Part of Vice President Joe Biden’s rationale for moving the battlefield from Afghanistan to Pakistan is that another troop deployment is unsustainable at home or abroad, obvious and hard to argue with. But the bulk of his strategy rests on the assumption that drones strikes have weakened al-Qaeda and Tehrik-i-Taliban Pakistan (TTP), which could be a fatal mistake.
“Our movement has gained more strength after the martyrdom of Baitullah Mehsud,” said Qari Hussain Mehsud, one of his lieutenants and chief bomb-maker of the TTP. “We are united.”
Pakistani and American officials have used the lull in Pakistan's tribal areas to proclaim defeat of the TTP. Information Minister Rehman Malik was recently forced to deny reports that the Pakistani army is protecting Taliban chief Mullah Omar in Quetta. He used Baitullah as an example of how vigorous Pakistan is hunting terrorists, claiming, “We have broken the back of the Taliban.”
Biden may be heartened by these words. In fact Malik and himself could get along well considering the similarities in their strategies. Malik sounded hesitant on an operation in Waziristan, as if, understandably, Pakistan wants to exhaust every last option before invading the final frontier. But Malik’s testimony also strikes a blow against Biden. After gloating of the TTP’s defeat, Malik warned al-Qaeda is still very much alive, who he called the TTP’s “main handler.”
And America is partly to blame.
The death of Baitullah Mehsud, judging by how the aftermath played out, can hardly be called a success; an AKI report detailed conclusive evidence that America drove the TTP and al-Qaeda closer together with a pair of missiles. Baitullah had allied himself with al-Qaeda but his successor, Hakimullah Mehsud, is considered, “the new generation of the Taliban which completely reared under Al-Qaeda’s influence and has never communicated with the Pakistani establishment.”
With a recent barrage of bombings, the TTP announced it was merely respecting a lull with the Pakistan government and that any attack will be met with force.
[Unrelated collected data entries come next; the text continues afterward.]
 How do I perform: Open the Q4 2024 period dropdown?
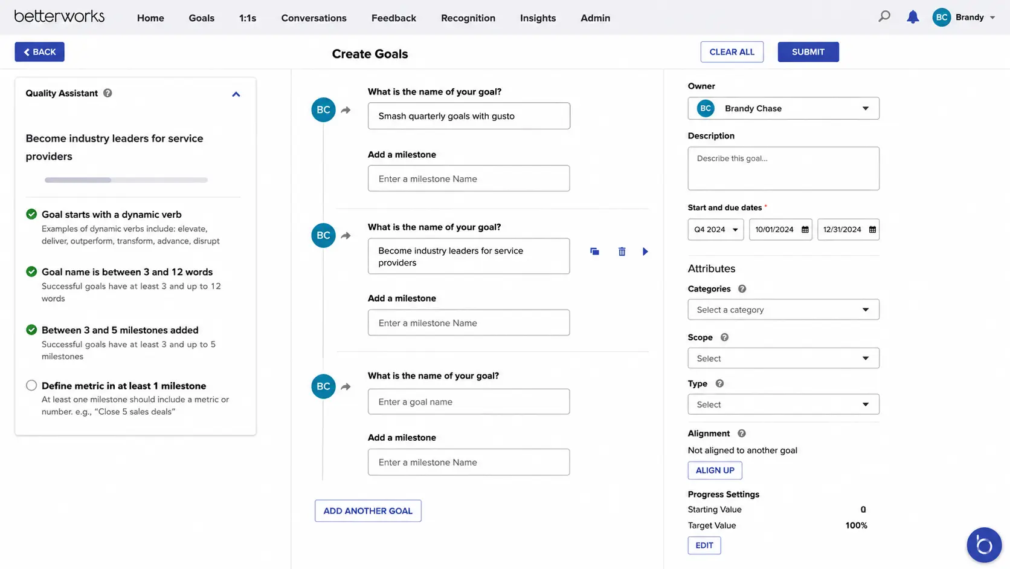pyautogui.click(x=715, y=230)
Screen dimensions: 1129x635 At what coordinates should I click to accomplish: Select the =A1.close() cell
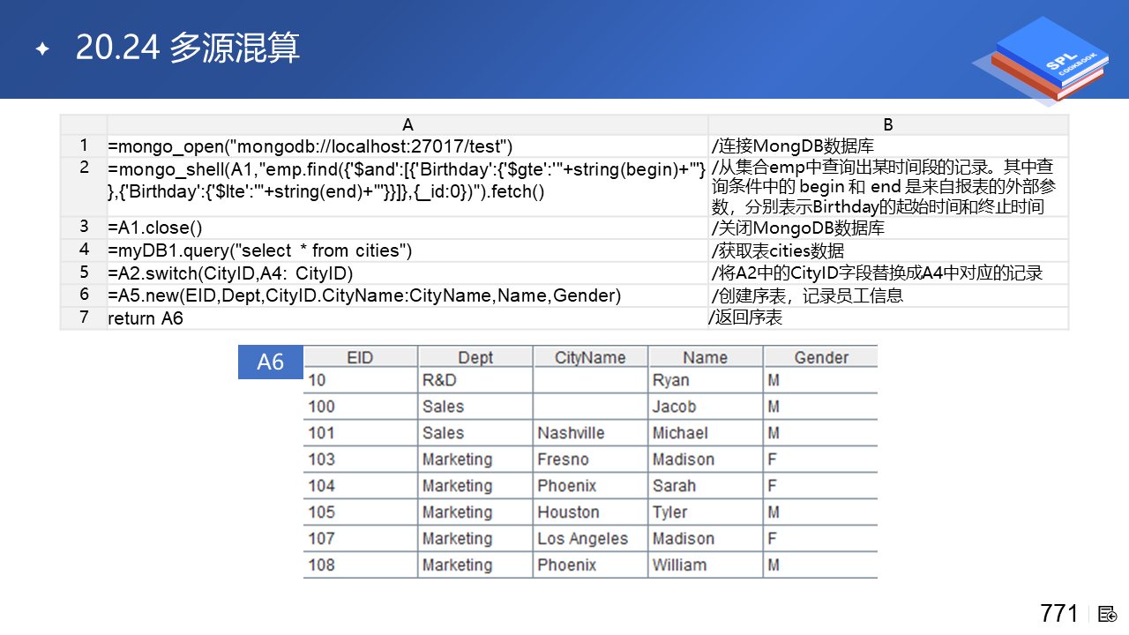coord(407,228)
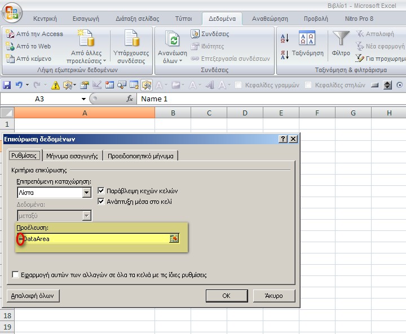Click the 'Από την Access' import icon

[10, 34]
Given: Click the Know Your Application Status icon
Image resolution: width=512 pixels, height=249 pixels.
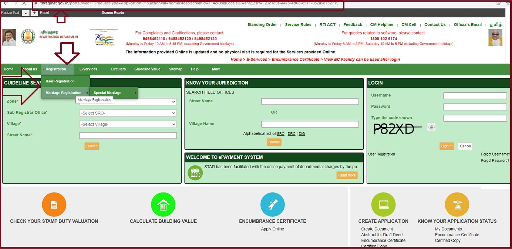Looking at the screenshot, I should pyautogui.click(x=457, y=204).
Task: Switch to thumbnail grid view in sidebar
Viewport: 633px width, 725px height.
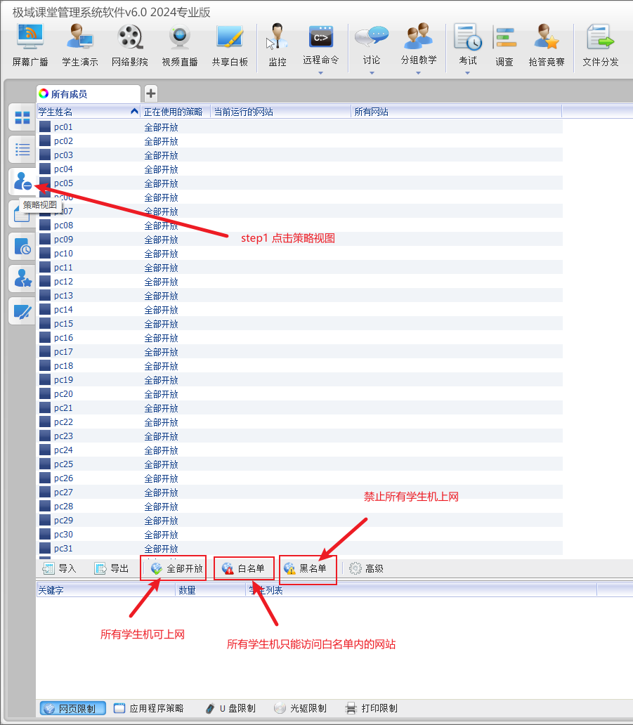Action: point(22,118)
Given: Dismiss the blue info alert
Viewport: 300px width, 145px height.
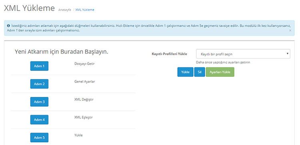Looking at the screenshot, I should [290, 30].
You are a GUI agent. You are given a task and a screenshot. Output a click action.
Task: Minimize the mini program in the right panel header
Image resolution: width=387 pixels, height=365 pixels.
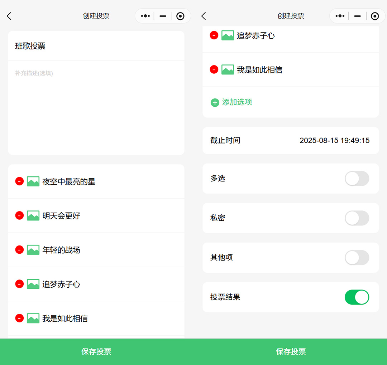(x=357, y=16)
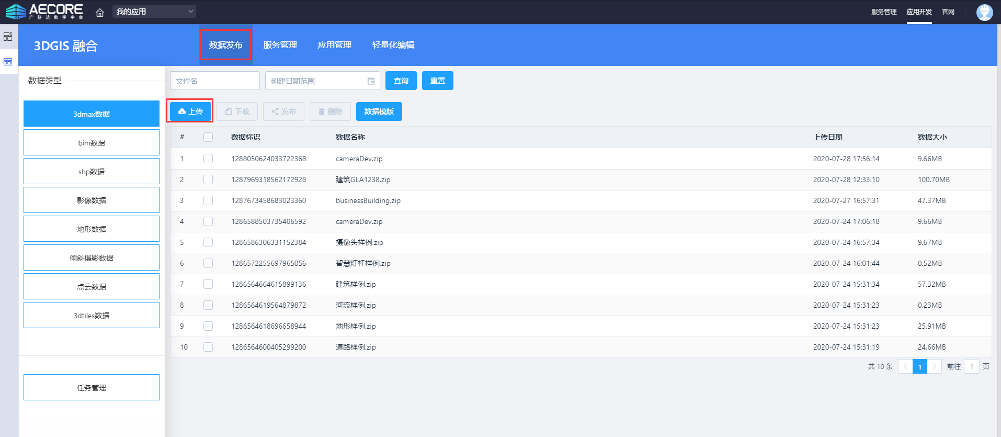Image resolution: width=1001 pixels, height=437 pixels.
Task: Click the 文件名 input field
Action: point(214,81)
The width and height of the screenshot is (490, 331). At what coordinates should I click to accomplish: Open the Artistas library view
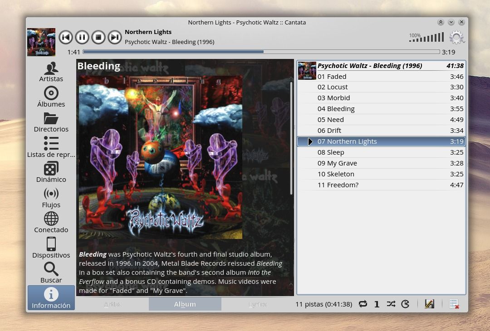point(51,72)
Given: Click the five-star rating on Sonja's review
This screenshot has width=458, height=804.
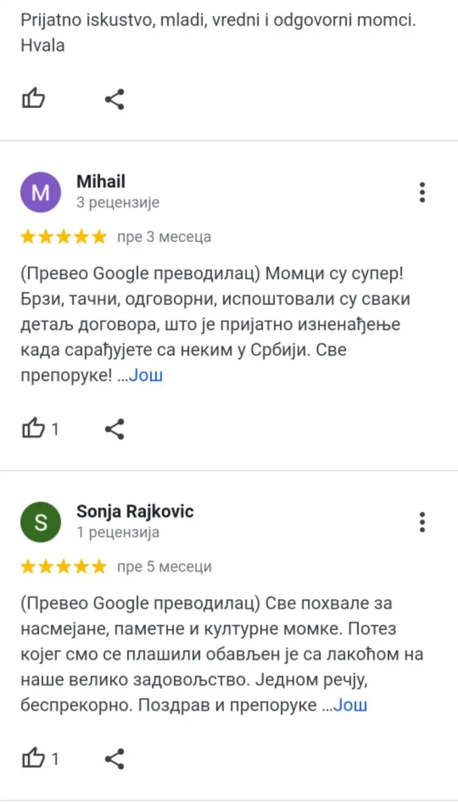Looking at the screenshot, I should coord(64,567).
And now al-Qaeda has combined with the TTP on a new level thanks to America, pouncing on the opportunity of replacing Baitullah with one of their own. Hakimullah, fiery, vocal of his allegiance, and malleable, was the perfect fit.
al-Qaeda’s swift action implies it prepared for Baitullah’s death for some time. Already suffering from diabetes and kidney problems, Pakistan had green lit his death from above after the TTP’s lengthy bombing campaign turned the populace against it. His death was predictable, allowing al-Qaeda ample time to plot - they were probably lying in wait the whole time. That al-Qaeda and its allies managed to install Hakimullah so quickly and relatively easily suggests that it still maintains strength and influence in the FATA.
Among those who threw their weight behind Hakimullah was al-Qaeda's second-in-command, Ayman Al-Zawahiri.
This unintended consequence leads to serious questions of how successful Biden’s plan would be. Alone it's nothing more than a quick fix to freeze or draw down troop levels, and thus doomed to fail. Taliban and al-Qaeda commanders, aware of the hazards of guerrilla warfare, are constantly grooming replacements and Afghanistan’s military history is deep enough to provide an endless pool of recruits. Hakimullah may not last long and he doesn't have.
The problem isn’t necessarily finding and killing Taliban and al-Qaeda leaders, but that the “offshore” theory ironically demands concerted nation-building in Afghanistan and Pakistan. It's not a substitute.
On top of this, the strategy actually wrestles control out of America’s hands. Authority can be effected through ground operations and genuine counterinsurgency, but White House officials have no idea what will happen after the missiles fall. They could inadvertently put al-Qaeda in charge of everything. Now the real question is, do they want this?
As the argument spins faster and faster around who America’s true enemy is, al-Qaeda or the Taliban, the answer seems simple - both. But an even easier answer could be forged by fusing them together. Then they are one and the same, no distinctions, absolute to target. With one missile al-Qaeda took over the TTP.
The same reaction recently occurred after the death of Saleh Nabhan, al-Qaeda’s commander in Somalia. A few weeks later Adi Zubeyr, al-Shabab’s leader, pledged allegiance to Osama bin Laden. Is that what President Obama wants? Given the result of these two assassinations, why else would Biden advocate a strategy that merges al-Qaeda with regional insurgents?
Vice President Joe Biden and his supporters should reconsider the effectiveness of their strategy. Drone strikes have killed plenty of “bad guys,” but they won’t turn the hose off, only nation-building partnered with reliable government can do that. Drones also play into the hands of al-Qaeda, who seem to use them as steps to take over the TTP’s ranks. Officials may believe their increased collaboration would make the war easier to sell, but intentionally merging the two groups could make the final entity harder to destroy.
Afghanistan needs to be solved in Afghanistan, not by pulling triggers thousands of miles away. Find a way out or do the job right.